# Cowboy Loads for .357



## Wandering Man

I thought I'd try to load some 158 Gr LSWC for Cowboy action shooting with a .357 casing.

I was using 3.3 gr of Bullseye in a .38 shell, but decided to switch to the .357 to keep my cylinders clean.

Anyone got any load data for Bullseye or 700X?

Or for any other powder for that matter. Switching powders means a trip to town, but I imagine I can handle that.

Another question is, could I continue to use the .38 powder load I've got in a .357 case?

Thanks,

WM


----------



## 220combat

My reloading guide lists 3.2-3.6 grains of Bullseye for a 160 grain swc in .38 special. Same bullet in 357 mag case shows 4.9-6.9 grains bullseye. None of my charts list loads for 700X


----------



## Wandering Man

Thanks.

I finally found a load in my Spear Manual which seems to meet the requisite <1000 fps. I'm gonna try some 4.4 Gr loads tomorrow. That seems to be pretty close to what you came up with.

WM


----------



## TOF

Wandering Man said:


> I thought I'd try to load some 158 Gr LSWC for Cowboy action shooting with a .357 casing.
> 
> I was using 3.3 gr of Bullseye in a .38 shell, but decided to switch to the .357 to keep my cylinders clean.
> 
> Anyone got any load data for Bullseye or 700X?
> 
> Or for any other powder for that matter. Switching powders means a trip to town, but I imagine I can handle that.
> 
> Another question is, could I continue to use the .38 powder load I've got in a .357 case?
> 
> Thanks,
> 
> WM


The new Speer Reloading Manual #14 lists 4.3 min to 4.8 max Grains Bullseye at 848 to 939 FPS for .357 Mag cartridges.

I believe Cowboy Action calls for 1000 FPS max so these numbers should work.

You need to spend some of your pocket change on a chrono and play within that range. Load a few samples at several powder charge steps and see what velocity your revolver produces. While testing velocity check for accuracy as well and use the most accurate load.

Let us in on all the velocity and accuracy results so we can avoid running those tests. :anim_lol:

5.7 Grains of Vihta Vuori N340 behind Bushwacker brand Hard Cast 158 Grain SWC's in 357 Mag cases loaded to 1.544 OAL (cases trimed to 1.273") Yield 900 FPS avg with my 4" GP100. Accuracy= repeatable .75 inch 5 shot group at 15 yards with sand bag rest etc. with my old eyes. My buddy did better but i'm not saying how much better.

I use N340 for all my handguns. If I want an exceptionaly hot load I may use different powder numbers but they are VV powder.

Have a bunch of fun and keep us posted.

:smt1099


----------



## TOF

Regarding your "trip to town". I forgot to mention, I order all my powder over the internet (Powder Valley). No sales tax and reduced prices cancel out the Haz Mat fee rather quickly. I would have to drive 140 miles round trip to the nearest retail powder/primer source and the gas cost far outweighs $20 Haz Mat fee. Some people think primers and powder have to be shipped seperate resulting in 2 haz Mat charges. That is not true, they can be shipped in the same package.

Enjoy

:smt1099


----------



## Wandering Man

Thanks, TOF. I wish your place was a little closer to mine. I need easy access to an outdoor range and a mentor to help me perfect what I'm doing.

I started with Bullseye at the recommendation of an acquaintance and starte reloading without a full understanding of what different powders are supposed to do for you.

So far, I've only been interested in BANG (but not too big) and hitting paper.

::::::

Directions:
- a) Copy out the four entries that follow, the ones holding click instructions and screenshot sizes, line for line, leaving out the pictures.
- b) Pick up the forum thread on .357 cowboy loads after its last sentence and carry it on.
The entries have no connection to the forum thread above.

::::::

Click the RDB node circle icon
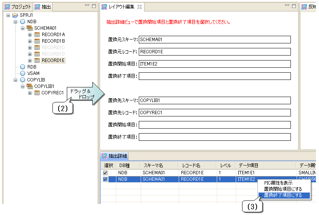Image resolution: width=319 pixels, height=215 pixels. click(x=22, y=67)
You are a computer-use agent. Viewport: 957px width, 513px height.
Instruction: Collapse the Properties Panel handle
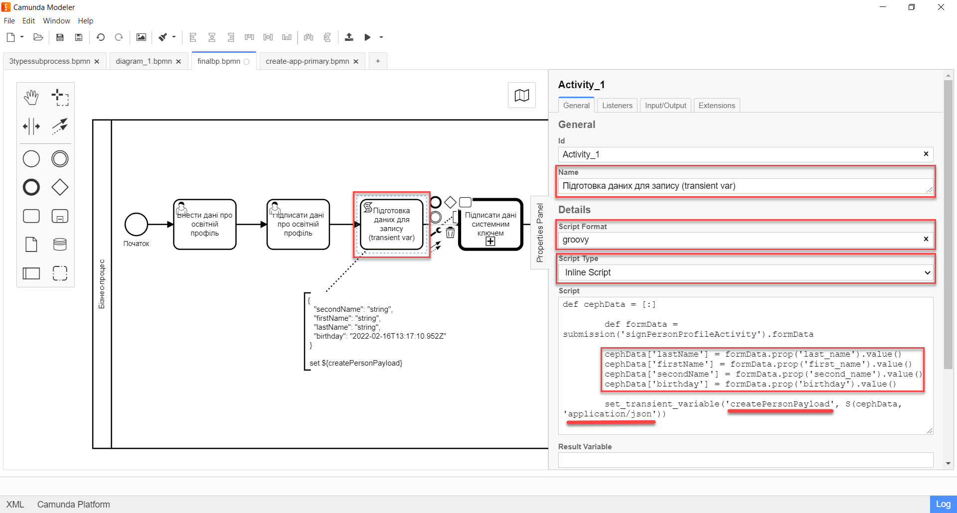539,233
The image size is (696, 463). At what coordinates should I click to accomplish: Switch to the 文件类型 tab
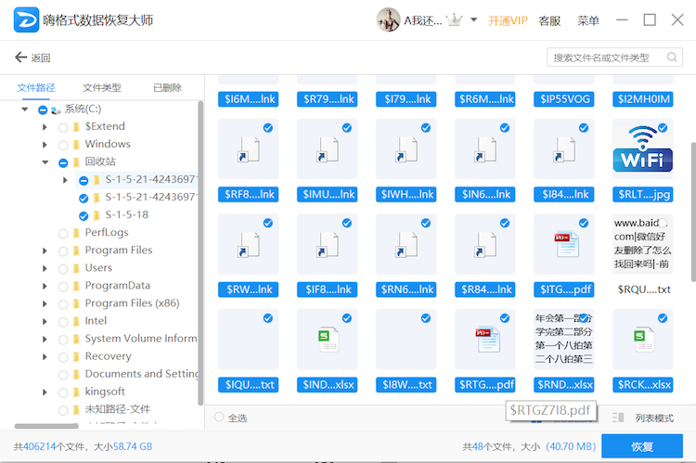tap(101, 87)
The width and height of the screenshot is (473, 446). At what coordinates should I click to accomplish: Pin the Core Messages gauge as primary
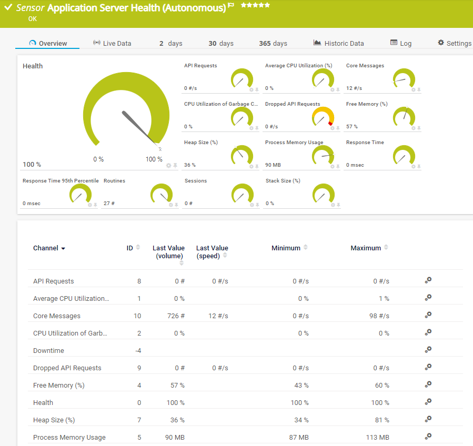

::::::

Answers provided:
- a)
Click the RDB node circle icon
Image resolution: width=319 pixels, height=215 pixels. click(x=22, y=67)
You are a computer-use agent. Viewport: 957px width, 513px height.
Instruction: Collapse the Properties Panel handle
539,233
The image size is (696, 463). At what coordinates should I click to accomplish: Switch to the 文件类型 tab
tap(101, 87)
The width and height of the screenshot is (473, 446). At what coordinates should I click to accomplish: Pin the Core Messages gauge as primary

- b)
WM


----------



## TOF

Wandering Man said:


> Thanks, TOF. I wish your place was a little closer to mine. I need easy access to an outdoor range and a mentor to help me perfect what I'm doing.
> 
> I started with Bullseye at the recommendation of an acquaintance and starte reloading without a full understanding of what different powders are supposed to do for you.
> 
> So far, I've only been interested in BANG (but not too big) and hitting paper.
> 
> WM


I'm glad I could help a bit WM. I'm as close as your computer but keep in mind I haven't been at it too long myself.

I started with Winchester 231 on advice of friends that have loaded for years. I subsequently did quite a bit of research on powders and ended up trying a pound VV N340 for my .40 Cal loads. It left my pistol significantly cleaner than the 231 and produced accurate (consistant) loads. when I looked around and talked to people at the range found it to be cleaner than a number of old formula powders.

The friends mentioned above are now using VV powders.

Many different powders can produce similar velocities for a given bullet. As with most things they each have pro's and cons. Some are dirty some produce large flames some are so powerfull you can barely see a full charge in the case.

I haven't been at it long enough to have personaly tested very many but this is what I have.

I tried Vihta Vuori N320, N340 and N110. They all burn clean and produce accurate loads at different velocities with no visible flame during daylight and fill the case to the point you can tell it's there and not doubled. I recently purchased some N350 and N105. My intent is to evaluate all of them over time relative to 9MM, .40 and .357 cartridges where applicable.

I have also tried and discarded 231, Titegroup and 2400

I Loaded a batch of hot .357's with the N110 and it performed comparable to the old standby 2400 but without the ball of flame 2400 and factory Winchester loads yield. I don't want blinding flames should I need to shoot a bear in the middle of the night.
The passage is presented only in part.